Today we check in with you from Seattle, where we have just wrapped up the Wednesday portion of the SecureWorld Expo conference. Security Technology & Design Editor Steve Lasky and I made our way out here to be a part of the security convergence portion of this mobile conference series.
If you're in the world of physical security - the world of gates, guns and guards - the SecureWorld Expo might not have blinked onto your radar screen until recently. That's partly because this is a fairly new expo series (it certainly doesn't have the years of history that a show like ASIS or the ISC shows have), but also because it really is being driven by the IT side of the world.
In fact, easily nine out of every 10 persons here at the conference come from the "geek" side of the business rather than the "guard" side.
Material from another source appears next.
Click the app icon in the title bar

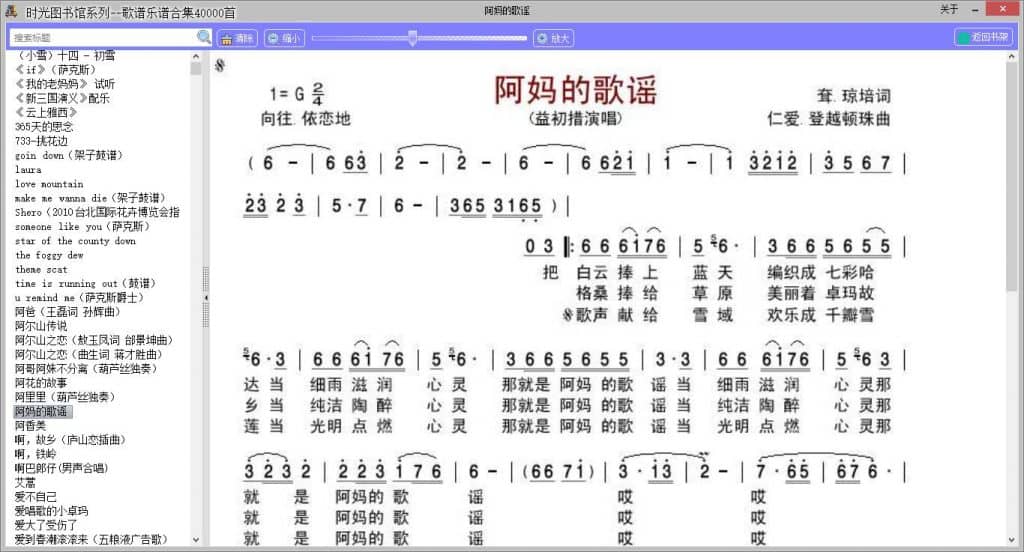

That's really no surprise, since most of the conference tracks are decidedly IT security focused on such topics as network user identity management, web-based risks, network access control and a variety of stuff that is - at its core - just what you do, but based on the Internet.
SecureWorld Expo brought on the Convergence track, which is put together by ST&D magazine and sponsored by a few companies that known convergence well - Bosch, IPIX and HID. As many of our attendees shared, the convergence track at an IT security conference made sense because physical and IT security staffs are starting to work together in the "real world" - so why not get them together at a conference, too?
That was the goal, and it works, as Steve and the folks at SecureWorld are keenly aware.
In our first session of the morning, Steve and I headed up to room 408 of Bellevue, Washington's Meydenbauer Center (the offices of Microsoft are close by to us, and Microsoft's CISO Karen Worstell was the day's keynote speaker) and were joined by panelists from The Municipal Court of Seattle, the City of Vancouver, as well as industry convergence consultants Ray Bernard, PSP (a contributor to both ST&D and to SecurityInfoWatch.com) and Fred Zagurski, CPP, who knows his way around a converged system quite well, too.
Russ McRee, who is on the IT end of the stick at the Municipal Court of Seattle as the "information security architect", explains what happened for convergence at his operations:
"We were asking, 'Can we share technology? Can we convince them that at least there is room for cooperation?' We were wondering whether a single leader could successfully guide both disciplines," says McRee, whose IT department was facing up with a very police centric, inmate-focused security department.
"And then we had some incidents where intruders came in and were attacking us from the public kiosks, trying to create attacks on the system," McRee continues. "What we found was that we had no written standard of what happens when people violate both physical and IT security standards, so we started to work together to develop those standards. Now that we've done that, everybody knows the others concerns and knows how to get in touch when they have questions or concerns."
In the Q&A of our first session, we heard from audience attendees who had developed IT and physical security projects that had convergence written all over them. One that was specifically mentioned was an entirely wireless-driven management system for a correctional facility that pushed out access control info, inmate data and other management controls directly to PDAs of staff members walking the halls. We heard from companies that "converged" missions only when they realized that it was going to take a collaborative effort to secure their server rooms, and from others who had simply started talking when the physical security staff asked the IT staff about putting IP-based cameras out on the network.